EXERCISE OBJECTIVE: Please rewrite the records from their start through the line containing "Action: tap(84, 385)", swapping "link" for "button" and keeping everything else the same. Omit the pictures.

SUPPLIED DATA:
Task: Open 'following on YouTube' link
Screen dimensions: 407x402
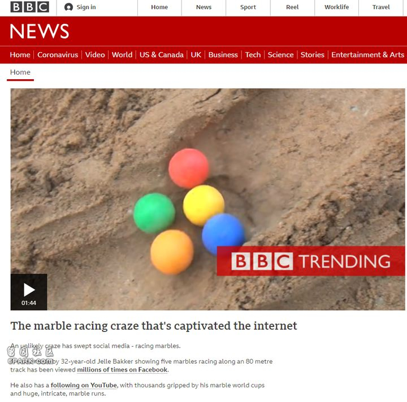Action: tap(84, 385)

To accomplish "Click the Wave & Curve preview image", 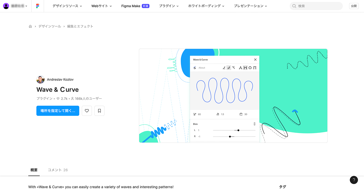I will tap(233, 96).
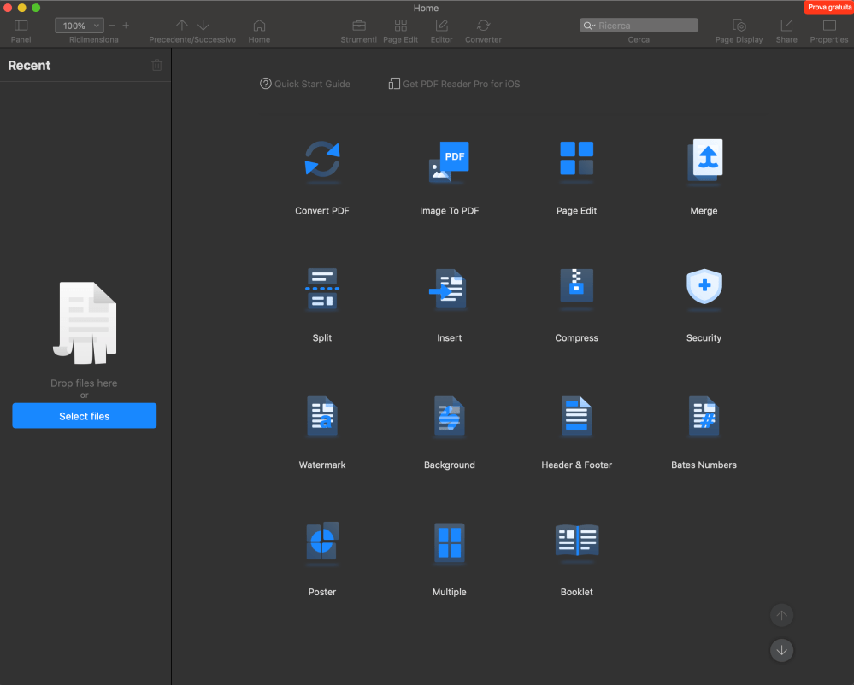The width and height of the screenshot is (854, 685).
Task: Open the Bates Numbers tool
Action: click(x=704, y=416)
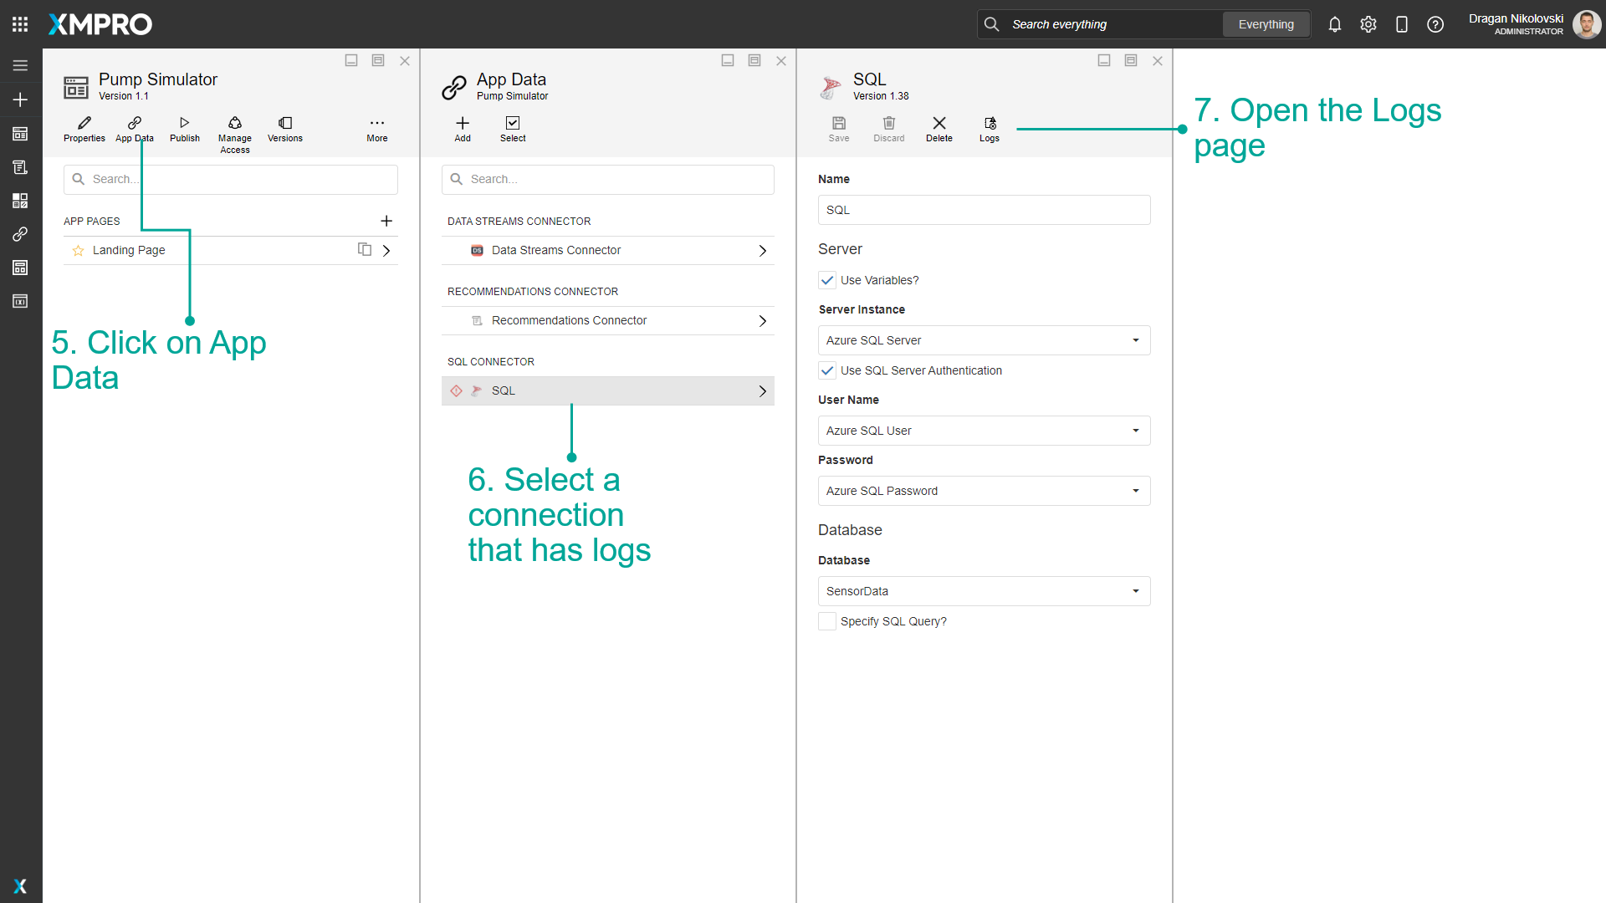Click the Publish icon for Pump Simulator
Screen dimensions: 1606x903
(x=184, y=128)

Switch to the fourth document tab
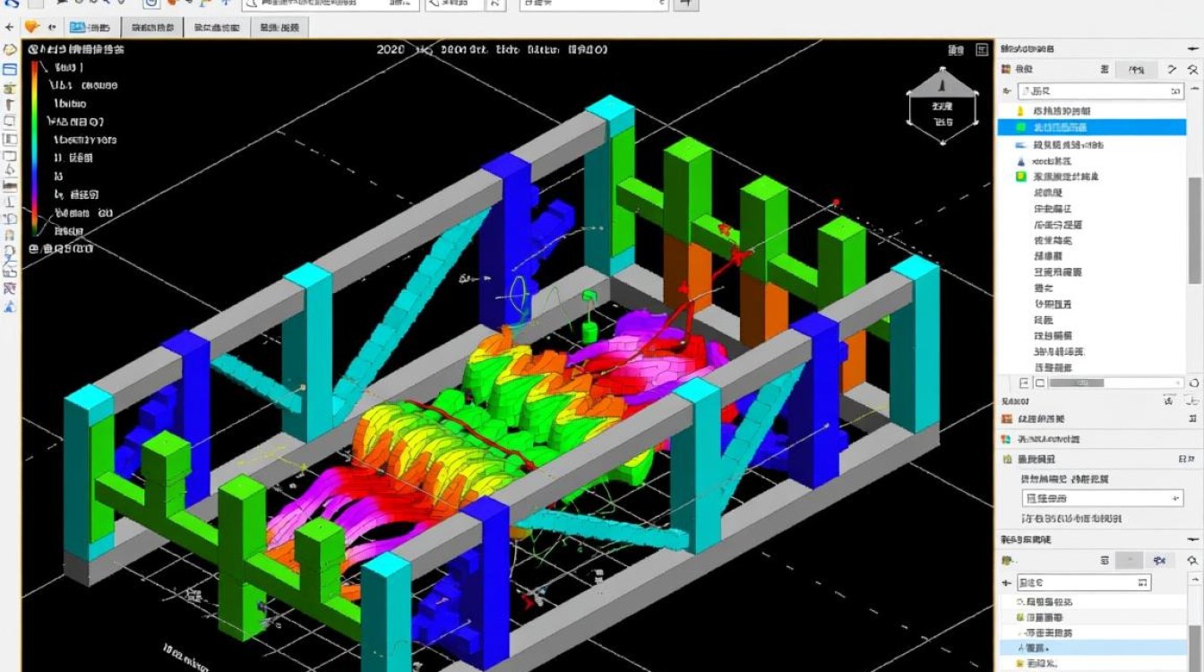[x=279, y=28]
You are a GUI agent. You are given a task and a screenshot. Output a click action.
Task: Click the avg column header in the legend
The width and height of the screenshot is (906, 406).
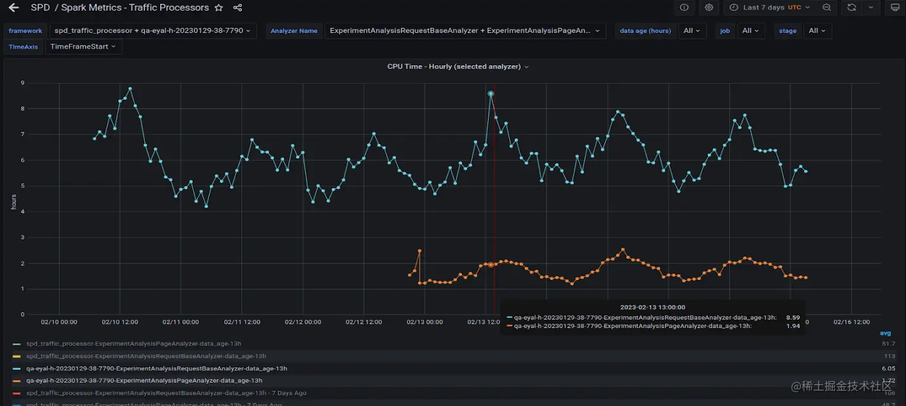pyautogui.click(x=884, y=333)
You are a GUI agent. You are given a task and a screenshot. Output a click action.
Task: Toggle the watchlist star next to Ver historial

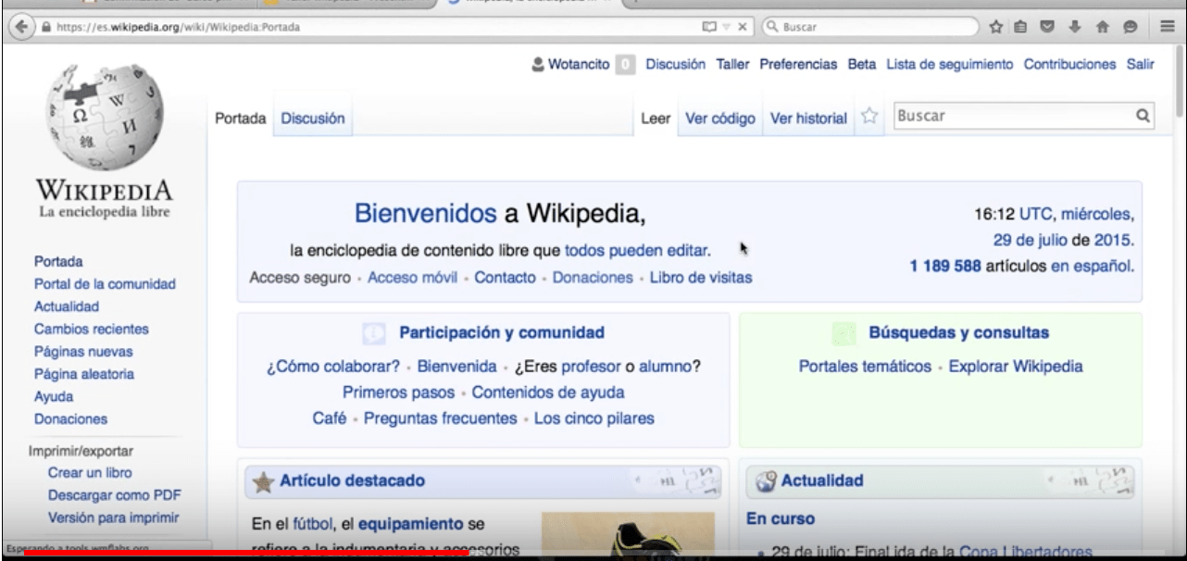coord(869,118)
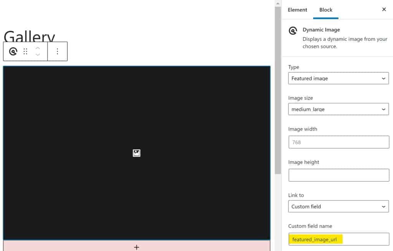Expand the Image size dropdown
393x251 pixels.
pos(339,109)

OUTPUT BELOW:
Task: Open 'following on YouTube' button
Screen dimensions: 407x402
Action: tap(84, 385)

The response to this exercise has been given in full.